Si les combats sont aussi jouissifs qu'auparavant, les aficionados vont probablement regretter le faible nombre de "heat actions", ces fameuses attaques contextuelles à déclencher grâce à une jauge dédiée. Dans le même ordre d'idée, les nouvelles compétences ultimes de Kiryu sont beaucoup trop puissantes, puisqu'elles entament parfois la moitié de la barre de vie de boss censés être redoutables.
Et Dieu que ce système est bon : vous allez être récompensés pour n'importe quelle activité, y compris les plus triviales comme jouer à un mini-jeu ou faire un peu de livechat avec des stars du porno japonaises (à mourir de rire). Plus sage que ses aînés, Y6 est une petite régression pour tout ce qui concerne les mini-jeux et les activités annexes : Zero restera le maître incontesté de la licence sur ce point. Cependant d'un point de vue narratif c'est on ne peut plus logique : désormais papy n'est plus vraiment dans le coup, Kiryu passe à côté des nombreux clubs sans y prêter attention, préférant volontiers s'occuper du bar à chats local.
Les à-côté reflètent donc parfaitement l'état d'esprit du Dragon de Dojima, un mec usé par toutes les épreuves de la vie et qui ne cherche désormais plus qu'à sauver sa fille et sa descendance. Alors attention, il y en a moins qu'à l'accoutumée, mais on reste tout de même sur du très lourd : le mini-jeu de création de gang face au clan Justis est bien chronophage comme il faut, en plus d'être une source de revenus assez folle. Celui-ci se déroule comme une partie de Clash Royale puisque vous devrez envoyer des unités pour contrer les forces ennemies et percer leur défense pour aller taper le boss du coin.

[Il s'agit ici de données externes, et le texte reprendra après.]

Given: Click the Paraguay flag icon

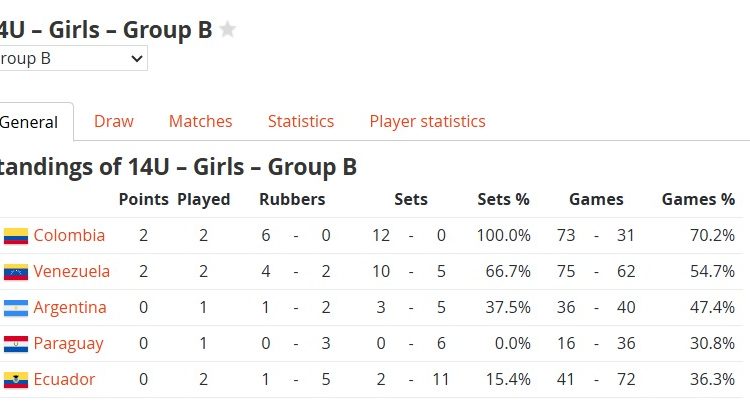Looking at the screenshot, I should point(15,344).
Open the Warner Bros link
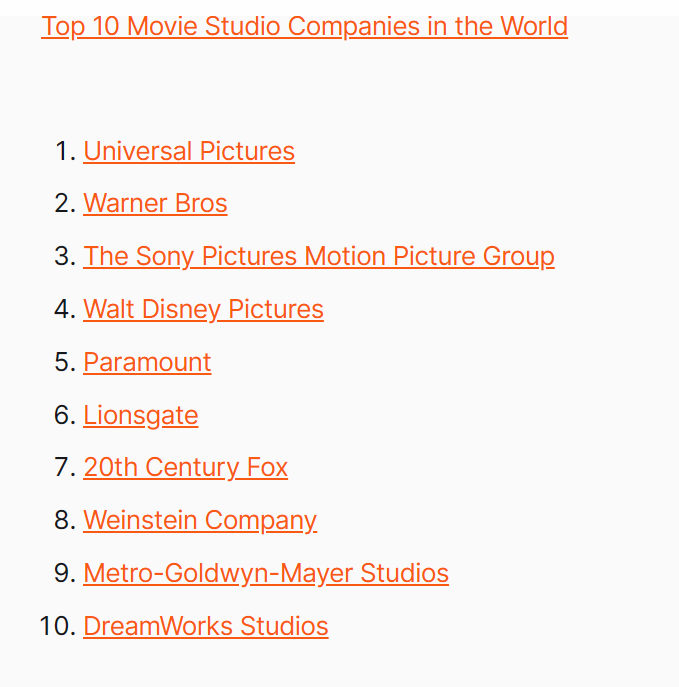 point(155,204)
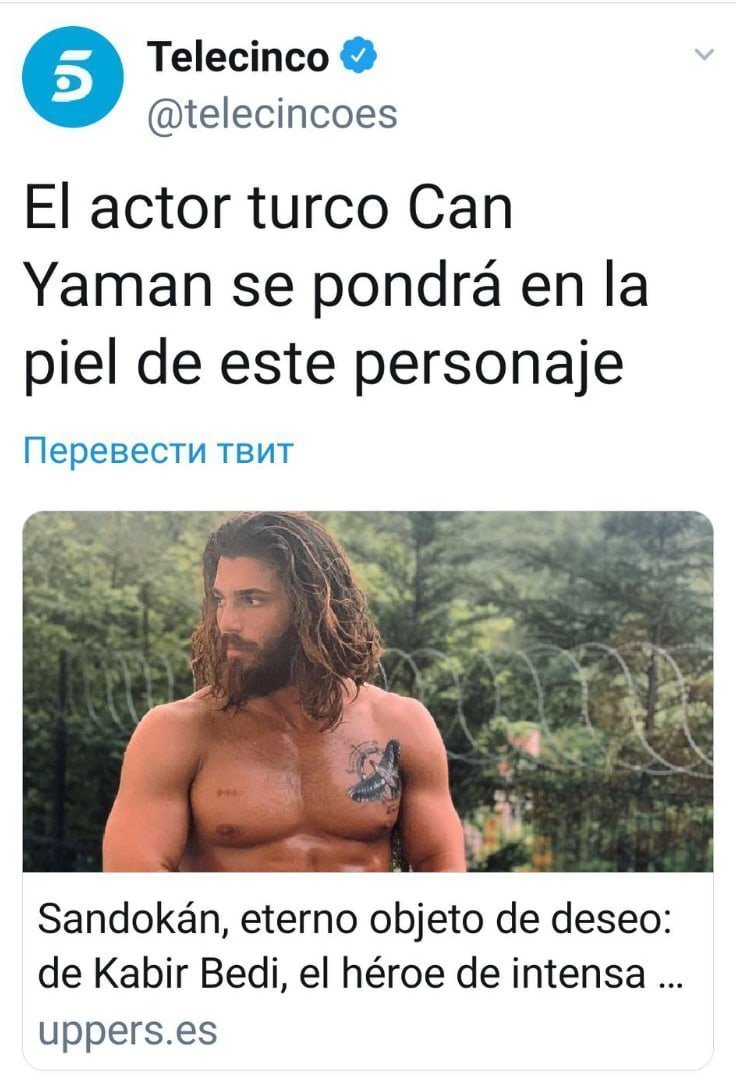Click the blue verified badge next to Telecinco
Viewport: 736px width, 1080px height.
tap(359, 56)
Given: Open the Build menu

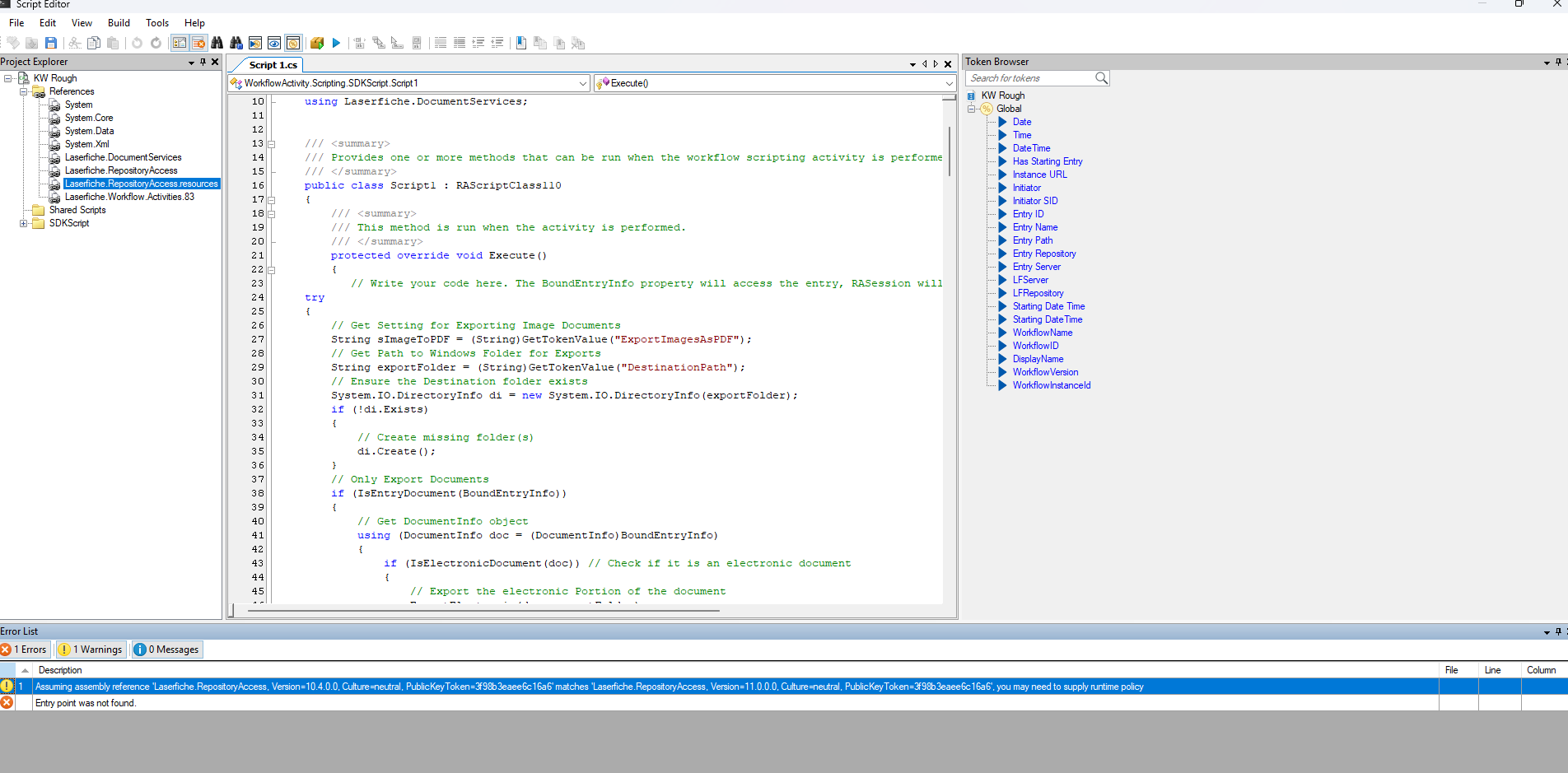Looking at the screenshot, I should point(119,23).
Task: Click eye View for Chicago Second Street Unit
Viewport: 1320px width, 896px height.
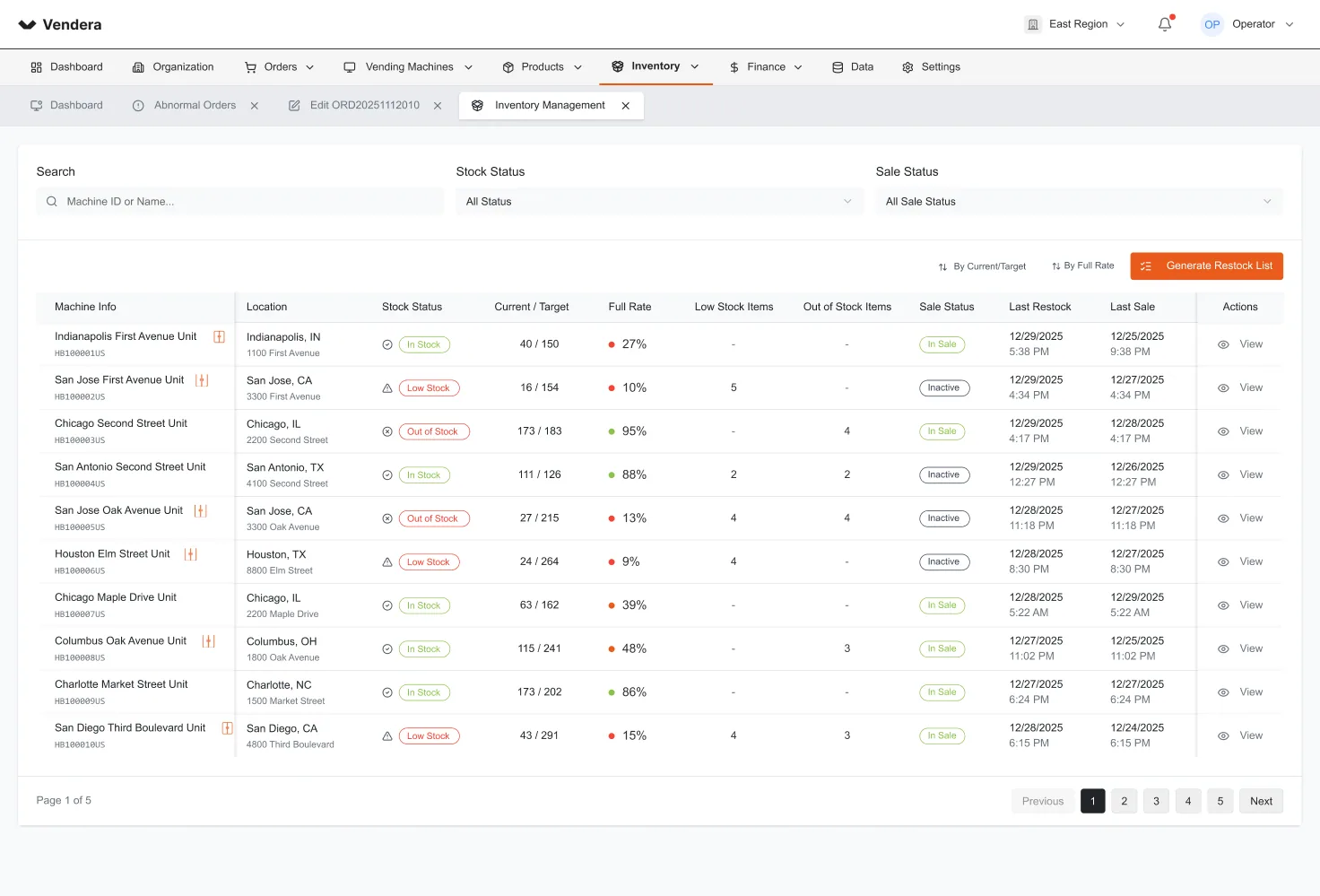Action: point(1240,431)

La générosité de Y6 va même jusqu'à introduire des jeux complets dans ses salles d'arcade et pas forcément du rétro, puisque vous pourrez retrouver la version arcade de Virtua Fighter V Showdown, comme ça, pour le plaisir. On pourrait s'étaler des heures sur la richesse de ces contenus secondaires mais encore une fois, ils sont vite éclipsés par la puissance de l'histoire, qui est clairement le coeur de cet opus.
Hiroshima mon amour
Yakuza 6 est clairement le plus beau jeu de la série, sans contestation possible : les environnements, modélisés avec soin, dépaysent, tandis que l'atmosphère si particulière de Kamurocho réussit une fois de plus à nous happer.
La nouvelle bourgade visitée, dans la région d'Hiroshima, possède elle aussi un charme certain, entre ses sanctuaires paisibles et ses rues alambiquées abritant moult secrets et bars discrets. Couplé à la modélisation aux petits oignons des personnages lors des événements clés de l'histoire, on ne peut que saluer le taf des équipes de Sega qui rendent ici une copie qui chatouille les rétines, un fait quasi-inédit pour la licence.
Toutes ces belles choses ont malheureusement un prix : même sur PS4 Pro, le jeu n'arrive pas à décrocher les 60fps, on a plutôt l'impression que les développeurs ont choisi de capper Yakuza 6 à un 50fps pour garder un framerate stable en toute circonstance.
Enfin, un petit mot sur la bande-son du jeu, composée de 72 pistes toujours dans des genres très éclectiques : de l'électro Tekken-esque se mêle à des compositions orchestrales sublimes renforçant encore davantage la dramaturgie de certaines séquences, du tout bon là aussi.